Naturalmente que estábamos resentidos, no habíamos desobedecido las órdenes recibidas, hasta consideramos qué probabilidades tendríamos de quitarnos el arresto si protestábamos. Así los ánimos pasamos la noche. Al ser leída la orden del día, a la mañana siguiente, vino nuestro desquite. El general Haig comandaba nuestra batería como la mejor de la brigada porque todos, sin excepción, teníamos nuestros abrigos puestos. Se levantó el arresto, a pesar de la protesta del brigadier, enterándonos , y esto puede o no ser cierto, que al insistir el brigadier sobre la continuación del estado de arresto, le dijo el general que el que cambió la orden y los que no la obedecieron demostraron más sentido común que el que dio la orden.

21 ¿Mi última cena?

Mi actuación como miembros de las fuerzas de ocupación de Alemania fue breve. Regresé a Francia donde estuve recluido en un hospital, finalmente a Inglaterra y por fin al Canadá donde recibí mi licenciamiento.

Con esta anécdota, apropiadamente se termina la serie publicada, ya que con ella termina la parte activa de mis servicios.

En Coblensa, ciudad alemana, nuestros quehaceres no eran muy exigentes y el tiempo pasaba algo lento ya que no nos permitían fraternizar con los habitantes libremente y nuestros paseos y excursiones estaban supervisados. De todas maneras yo me animaba pensando que en el mes de enero estaría en París, con permiso de quince días.
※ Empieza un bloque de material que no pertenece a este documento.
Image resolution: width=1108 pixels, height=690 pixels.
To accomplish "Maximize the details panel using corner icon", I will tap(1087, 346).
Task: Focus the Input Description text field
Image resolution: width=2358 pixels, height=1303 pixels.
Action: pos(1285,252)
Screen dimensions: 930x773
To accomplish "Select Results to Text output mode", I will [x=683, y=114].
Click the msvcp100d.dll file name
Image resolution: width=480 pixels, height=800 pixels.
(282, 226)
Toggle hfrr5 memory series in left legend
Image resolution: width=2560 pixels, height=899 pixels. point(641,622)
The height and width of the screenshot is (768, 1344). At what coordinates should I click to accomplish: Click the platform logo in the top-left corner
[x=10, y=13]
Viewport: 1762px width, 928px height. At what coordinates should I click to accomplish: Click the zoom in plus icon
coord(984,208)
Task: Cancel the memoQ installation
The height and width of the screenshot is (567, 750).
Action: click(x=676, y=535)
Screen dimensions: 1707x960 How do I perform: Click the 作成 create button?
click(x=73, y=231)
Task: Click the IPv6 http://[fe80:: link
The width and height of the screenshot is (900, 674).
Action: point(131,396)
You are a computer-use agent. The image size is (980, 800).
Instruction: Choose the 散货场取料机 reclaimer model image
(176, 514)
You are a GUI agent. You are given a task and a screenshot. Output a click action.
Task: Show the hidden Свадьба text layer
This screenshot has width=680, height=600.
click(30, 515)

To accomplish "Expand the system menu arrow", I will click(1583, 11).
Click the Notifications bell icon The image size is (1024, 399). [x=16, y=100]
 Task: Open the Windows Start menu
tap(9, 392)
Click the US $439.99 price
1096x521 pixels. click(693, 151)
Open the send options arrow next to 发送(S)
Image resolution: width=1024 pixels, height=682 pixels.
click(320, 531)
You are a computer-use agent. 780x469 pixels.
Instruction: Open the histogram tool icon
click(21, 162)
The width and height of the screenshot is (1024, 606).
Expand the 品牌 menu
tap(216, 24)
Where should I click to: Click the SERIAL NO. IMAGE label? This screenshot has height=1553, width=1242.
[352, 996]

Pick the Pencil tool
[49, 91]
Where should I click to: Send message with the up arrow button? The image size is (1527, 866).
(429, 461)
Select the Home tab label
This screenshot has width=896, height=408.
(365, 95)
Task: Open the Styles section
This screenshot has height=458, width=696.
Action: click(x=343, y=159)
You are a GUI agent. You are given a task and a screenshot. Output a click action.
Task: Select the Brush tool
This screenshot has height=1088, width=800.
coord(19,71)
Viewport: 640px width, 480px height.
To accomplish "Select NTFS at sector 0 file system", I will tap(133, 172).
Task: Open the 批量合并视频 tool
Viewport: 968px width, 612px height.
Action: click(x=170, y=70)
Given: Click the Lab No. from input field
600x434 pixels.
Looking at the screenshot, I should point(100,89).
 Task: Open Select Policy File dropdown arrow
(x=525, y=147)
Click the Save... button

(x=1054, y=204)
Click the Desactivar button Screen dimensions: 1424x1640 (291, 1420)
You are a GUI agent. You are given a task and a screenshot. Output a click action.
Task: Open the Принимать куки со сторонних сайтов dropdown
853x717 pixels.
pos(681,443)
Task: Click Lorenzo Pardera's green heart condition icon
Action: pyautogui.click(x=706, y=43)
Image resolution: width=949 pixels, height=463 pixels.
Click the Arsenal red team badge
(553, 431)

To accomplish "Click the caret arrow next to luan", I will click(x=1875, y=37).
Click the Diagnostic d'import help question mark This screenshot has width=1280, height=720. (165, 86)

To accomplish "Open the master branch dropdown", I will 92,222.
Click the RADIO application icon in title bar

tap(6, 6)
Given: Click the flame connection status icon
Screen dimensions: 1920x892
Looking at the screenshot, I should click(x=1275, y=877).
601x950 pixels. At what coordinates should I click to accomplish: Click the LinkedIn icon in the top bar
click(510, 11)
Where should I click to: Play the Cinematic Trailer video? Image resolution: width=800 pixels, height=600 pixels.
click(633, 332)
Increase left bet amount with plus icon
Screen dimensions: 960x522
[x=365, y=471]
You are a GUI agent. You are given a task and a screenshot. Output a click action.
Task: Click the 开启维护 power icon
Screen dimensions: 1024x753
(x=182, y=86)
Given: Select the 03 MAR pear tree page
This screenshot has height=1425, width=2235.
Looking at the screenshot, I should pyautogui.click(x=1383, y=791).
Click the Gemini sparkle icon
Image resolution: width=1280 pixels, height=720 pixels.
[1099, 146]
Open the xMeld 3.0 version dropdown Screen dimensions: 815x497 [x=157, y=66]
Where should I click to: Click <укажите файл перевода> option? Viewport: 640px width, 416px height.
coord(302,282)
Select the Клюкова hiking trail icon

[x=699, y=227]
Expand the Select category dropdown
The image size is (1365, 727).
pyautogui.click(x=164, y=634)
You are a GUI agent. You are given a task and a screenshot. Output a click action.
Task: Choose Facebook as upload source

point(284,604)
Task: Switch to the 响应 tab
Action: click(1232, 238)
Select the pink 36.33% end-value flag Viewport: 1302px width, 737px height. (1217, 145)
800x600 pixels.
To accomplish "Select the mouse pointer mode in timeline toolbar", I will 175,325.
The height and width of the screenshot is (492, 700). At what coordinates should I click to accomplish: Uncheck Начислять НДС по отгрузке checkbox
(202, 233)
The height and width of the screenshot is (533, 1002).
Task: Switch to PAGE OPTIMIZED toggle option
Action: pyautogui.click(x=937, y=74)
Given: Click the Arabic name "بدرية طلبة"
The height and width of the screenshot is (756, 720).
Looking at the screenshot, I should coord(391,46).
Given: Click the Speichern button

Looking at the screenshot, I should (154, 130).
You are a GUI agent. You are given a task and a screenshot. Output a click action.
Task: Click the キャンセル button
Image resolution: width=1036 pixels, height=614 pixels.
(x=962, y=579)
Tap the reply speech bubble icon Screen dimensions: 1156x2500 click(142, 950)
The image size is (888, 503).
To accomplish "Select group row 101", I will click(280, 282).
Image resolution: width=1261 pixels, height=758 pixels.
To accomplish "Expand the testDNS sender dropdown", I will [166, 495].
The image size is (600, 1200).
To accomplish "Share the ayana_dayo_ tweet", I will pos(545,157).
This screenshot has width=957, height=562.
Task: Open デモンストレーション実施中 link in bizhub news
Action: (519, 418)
Para fines del mes de diciembre me empecé a sentir mal de salud, con unos fuertes dolores de cabeza que la aspirina que me recetaban escasamente me calmaba a ratos. No había mayor manifestación además del decaimiento general y los dolores de cabeza. Después de una noche de insomnio, me reporté a la enfermería, percatándose el facultativo que tenía yo una muy alta calentura, diagnosticando otro caso de la influenza española. En el mismo edificio del cuartel, en una sala grande pudieron un camastro más y yo lo ocupé. No era propiamente un hospital, pero tenía algo de atención médica. No sé si fueron muchos o pocos los días que pasé allí, pero sí recuerdo el día de pascuas, el 25 de diciembre de 1918. Como es tradicional, ese día se preparó una gran comida de pavo asado y todos los buenos manjares que son el complemento de estas comidas. En el salón se armó una gran mesa donde se acomodaron todos, incluso los enfermos. Yo no sentía el menos deseo de participar, ni contaba con fuerzas para levantarme. Uno de los comensales preguntó a los compañeros porqué no comía yo, y al ser informado que estaba grave y que no había comido en los últimos dos días, se sintió samaritano y sirviendo un plato colmado, que por su abundancia hubiera satisfecho a un glotón, se acercó a mi lecho, ofreciéndomelo. Al negar yo por señas la aceptación de su generosidad me instó con las siguientes palabras. -No todos los días hay comida de navidad, aprovéchala, come hoy; total mañana te vamos a enterrar.- Muy consoladoras sus palabras, pero se equivocó. Al día siguiente me llevaron en camilla a un hospital y ahora más de 40 años después, todavía estoy vivo y haciendo recuerdos.